• Brano scelto:
>>>>>

L’articolo di Nicola Porro apparso su Il Giornale di ieri merita una menzione particolare. Il
giornalista non le manda a dire e sbatte in faccia all’Italia intera, perché essa possa finalmente aprire
gli occhi, la maniera indecente che hanno istituzioni e autorità politiche di genuflettersi dinanzi alla
Fiat, assecondando le sue pretese, tanto più intollerabili al cospetto del mare di aiuti che l’azienda
torinese ha ricevuto, in tutti questi anni, dallo Stato. Appena qualche giorno fa il Ceo di Fiat era
sbottato perché non si era visto ancora restituire dall’Agenzia delle entrate 500 milioni di euro
anticipati per la rottamazione. E’ bastato qualche borbottio di Marchionne per convincere il Fisco
che occorreva sbrigarsi a restituire il “bottino” con tanto di scuse e di cappello in mano. Chissà che
cosa avranno pensato di cotanta solerzia quelle PMI, orgoglio e spina dorsale, ma solo nelle
chiacchiere di economisti e politici nostrani, del tessuto produttivo italiano che dal Fisco prendono
solo pugni sul grugno e persecuzioni senza nessun riguardo o attenuante (che pure meriterebbero di
vedersi riconosciuta nello iugulamento fiscale a cui sono perennemente sottoposte). Ma questo è il
paese dei poteri del “cattivo vapore” e della Finanza predona che non danno conto ai cittadini di
nulla, poiché, spalleggiati dallo Stato, possono permettersi di ignorare le leggi e di ottenere ogni
tipo di facilitazione.

<<<<<

• I tuoi compiti:
**a)** Rispondi a queste domande sul brano dedicato alla Fiat.
(i) Su quale giornale è apparso l'articolo di Nicola Porro?
(ii) Quanti euro il Ceo di Fiat non si era ancora visto restituire dall'Agenzia delle entrate?
(iii) Da chi le PMI prendono soltanto "pugni sul grugno" e persecuzioni?
**b)** Prosegui il brano sulla Fiat a partire dalla sua ultima frase.

• Righe:
>>>>>

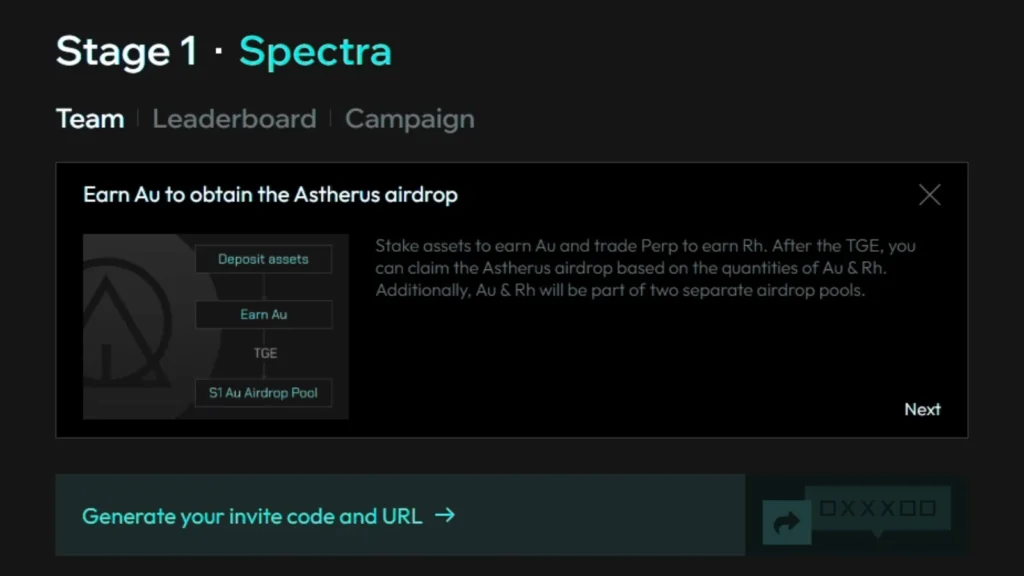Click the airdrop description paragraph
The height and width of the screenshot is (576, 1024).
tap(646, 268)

<<<<<
>>>>>

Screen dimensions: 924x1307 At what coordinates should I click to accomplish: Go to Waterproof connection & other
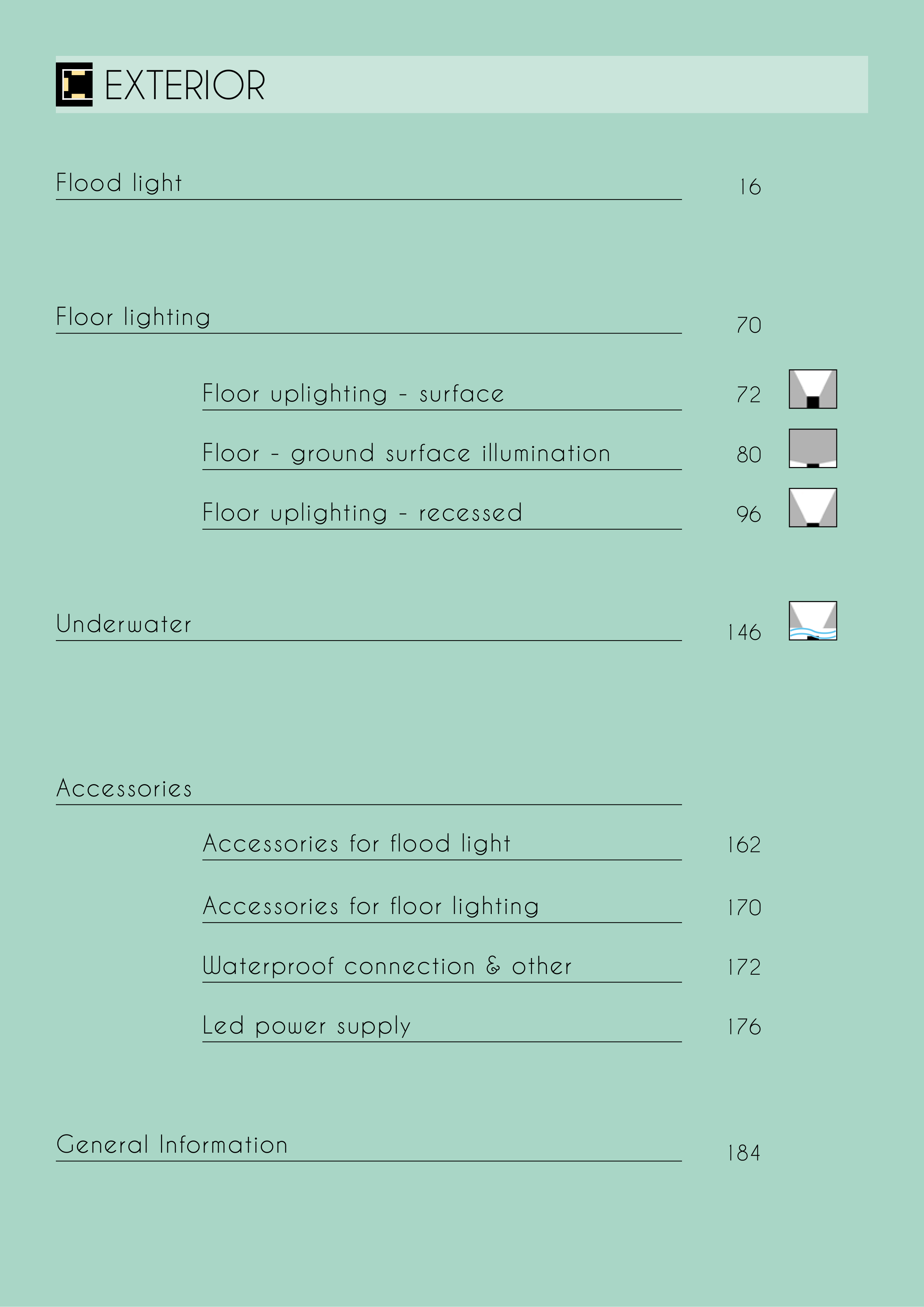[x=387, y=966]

<<<<<

• Risposte:
**a)**
(i) L'articolo è apparso su Il Giornale.
(ii) Si trattava di 500 milioni di euro anticipati per la rottamazione.
(iii) Le PMI li prendono dal Fisco.

**b)**
Di fronte a questo scenario desolante per la nazione di cosa si preoccupano i parlamentari del PD?
Naturalmente di attaccare l’unica impresa di punta che funziona in Italia, ovvero l’ENI. Di fatti, un
gruppo di onorevoli piddini, generalmente nullafacenti nelle aule di Montecitorio, si è messo al
lavoro con sospetta solerzia contro il “Cane a sei Zampe”, il quale, a loro dire, non pagherebbe fino
all’ultimo centesimo le tasse dovute. Questo accanimento è già indice della buona fede dei sinistri
che non mi pare abbiano mai usato lo stesso metro nei confronti di Fiat. C’è ancora qualche dubbio
su chi sono i veri disfattisti in questo “pauvre pays”?
Il Fisco restituisce a Fiat 500 milioni di euro di Nicola Porro
La Fiat chiede, il Fisco esegue. Solo in Italia la rottamazione prevede che sia la casa automobilistica
ad anticipare, per lo Stato, il beneficio di cui godono i consumatori. Ma tant’è. E così la Fiat ha
accumulato un credito di 500 milioni nei confronti delle casse dello Stato. Il suo leader, Sergio
Marchionne, si secca e chiede a gran voce che lo Stato dia alla Fiat ciò che la Fiat ha anticipato: non
fa in tempo a chiedere formalmente il dovuto che i signori dell’Agenzia delle entrate (i signori in
cui sono inciampate le banche svizzere in Italia, quelli che vi chiedono indietro 100 euro di Irap non
pagati e non dovuti, quelli che quando vi lamentate delle cartelle pazze chiedono rispetto per
l’Istituzione e non già per i cittadini) si precipitano a dichiarare che presto verrà restituito il
«maltolto». Ma che bello, ma che bravi. Ma che bel quadretto. L’azienda anticipa per lo Stato e le
Entrate si affrettano a sanare la posizione. E per di più si predispongono a farlo prima di una
richiesta formale.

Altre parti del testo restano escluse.